Впоследствии «модель Т» стояла себе, обрастая пылью и паутиной и заполняясь пачками газет и разными прочими объектами коллекционирования. Лэнгли больше никогда о ней не заговаривал, я — тоже, машина, просевшая до ободов колес, зато восставшая из собственных обломков, точно извлеченная из земли промышленная мумия, стала нашей недвижимостью, неизбежным атрибутом нашей жизни.
Нам нужен был человек, который мог бы прибирать в доме, хотя бы для того только, чтоб удержать от ухода Бабулю. Мы обратились в то же агентство, откуда прислали Джулию, и взяли первых же присланных агентством людей, японскую супружескую пару, мистера и миссис Хошияма. В сопроводительной записке указывался их возраст: сорок пять и тридцать пять лет. Они говорили по-английски, были тихи, работящи и совершенно нелюбопытны, принимая все как есть в нашем причудливом домашнем укладе. Я слышал, как они переговариваются во время работы, между собой они разговаривали по-японски, и какой же музыкой звучали их гнусавые голоса-фаготы с интервалами в треть, долгие гласные, подчеркнутые резкими толчками дыхания. Временами мне грезилось, будто я живу в японской гравюре — вроде той, что висела над письменным столом в отцовском кабинете: тонюсенькие крохотные карикатурные человечки, кажущиеся карликами на фоне покрытых снегом гор или идущие под зонтиками по деревянному мостику во время дождя. Я пробовал было показать чете Хошияма те гравюры, к которым привык с детства, давая понять о своем благоразумном подходе к расовым и национальным вопросам, но это оказалось ошибкой, результат был прямо противоположен тому, на что я рассчитывал. «Мы американцы», — уведомил меня мистер Хошияма.

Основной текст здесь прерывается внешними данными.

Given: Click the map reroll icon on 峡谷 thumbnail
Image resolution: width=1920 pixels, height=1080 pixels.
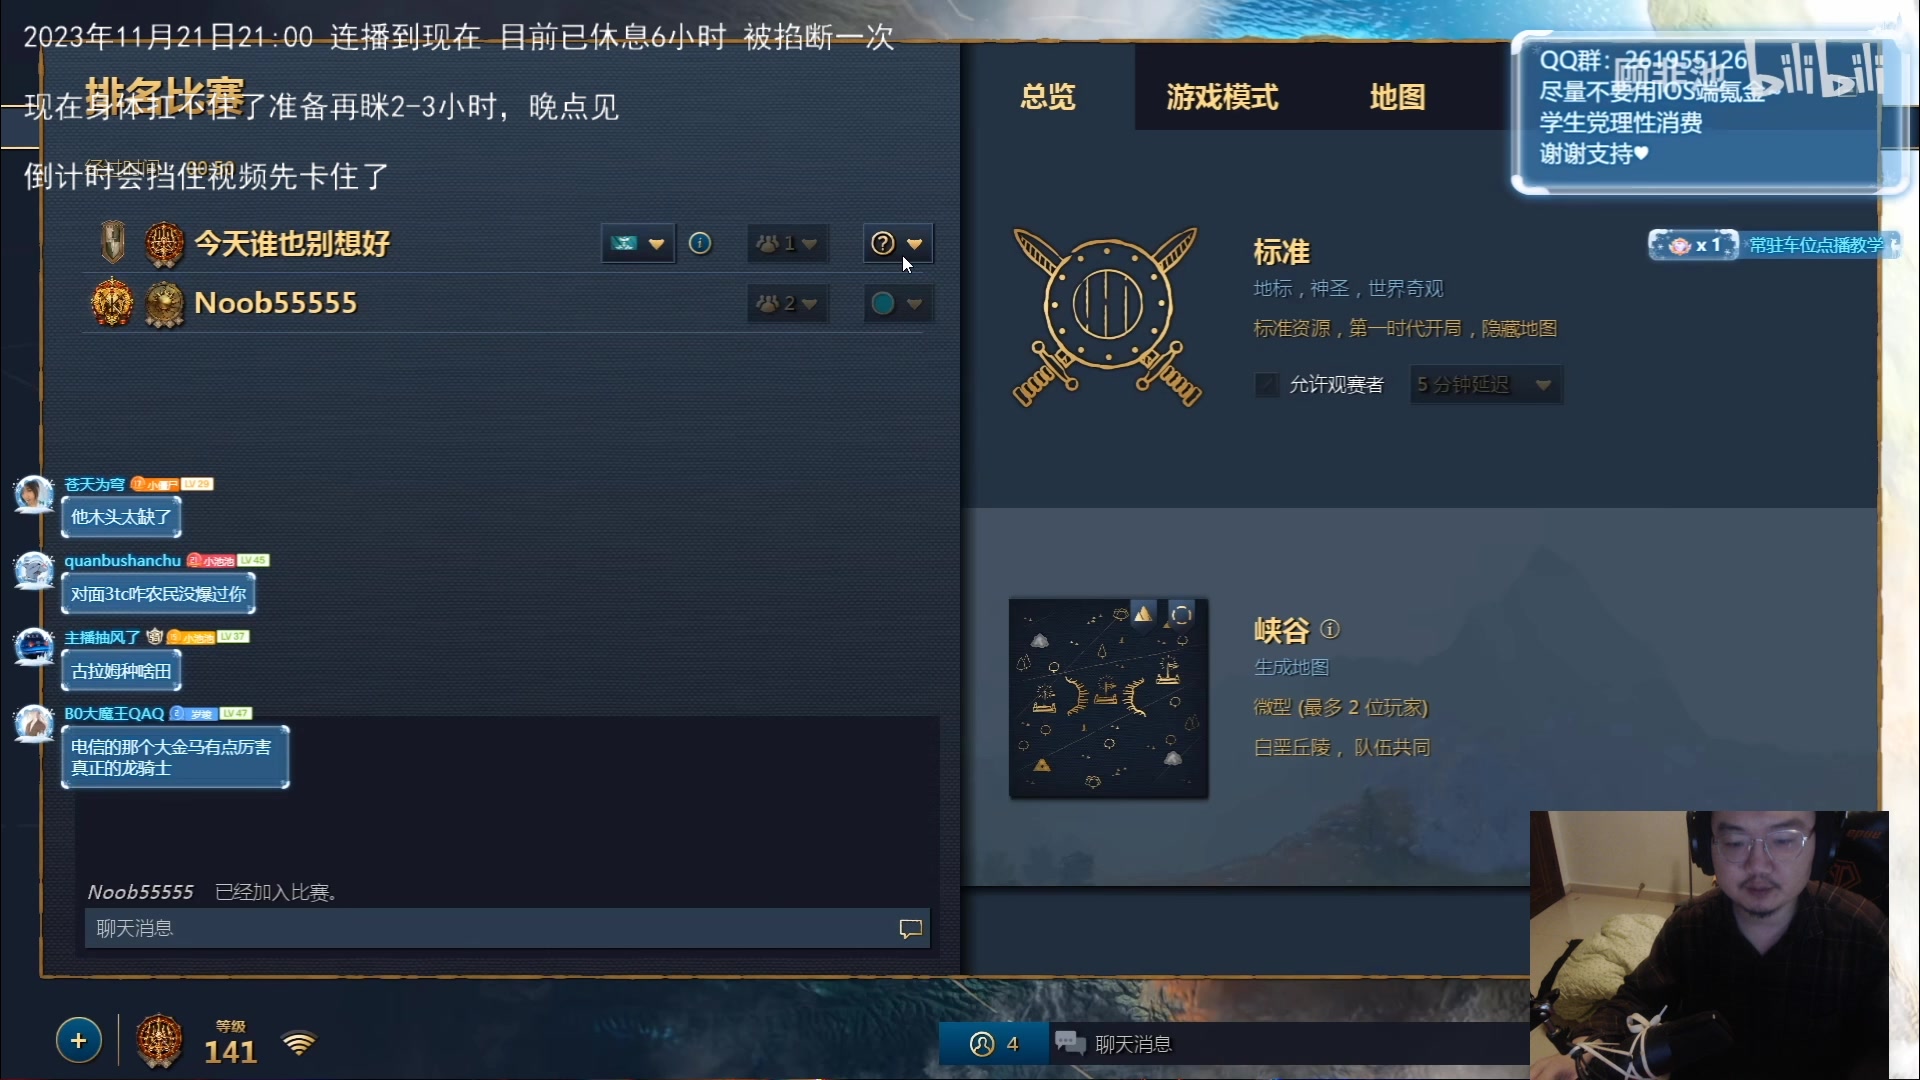Looking at the screenshot, I should click(x=1181, y=614).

Эту пару не нужно было ничему обучать, они сами находили нужное им, а то, что не могли найти, — швабру, ведро, хозяйственное мыло, что бы то ни было еще — шли и сами покупали на свои деньги, вручая затем чеки Лэнгли для возмещения расходов. Их требования к порядку не знали поблажек, я чувствовал легкое прикосновение ладони к своей руке, вежливо просившее меня подняться с фортепианного табурета, когда приходило время стереть пыль с «Эола». Каждое утро они приходили ровно в восемь часов утра и уходили вечером в шесть. Довольно странно, но их присутствие и неослабное трудолюбие вызывали у меня иллюзию, будто и у моих собственных дней есть кое-какая значимость. Мне всегда было жаль, когда они уходили, словно бывшее у меня внутри принадлежало не мне самому, а они наделяли меня этим. Лэнгли одобрительно относился к ним по иной причине: чета Хошияма с уважением относилась к его разнообразным коллекциям — грудам сломанных игрушек, моделям аэропланов, оловянным солдатикам, игровым доскам и так далее — что-то было целым, что-то нет. Лэнгли, однажды принеся что-то в дом, уже не утруждал себя тем, чтобы что-то с этим сделать, а швырял принесенное в коробку к остальному хламу, отысканному им раньше. И что же делала чета Хошияма? Они опекали эти предметы, расставляли на мебели или на книжных полках это странное барахло, эти подержанные и поломанные детские игрушки.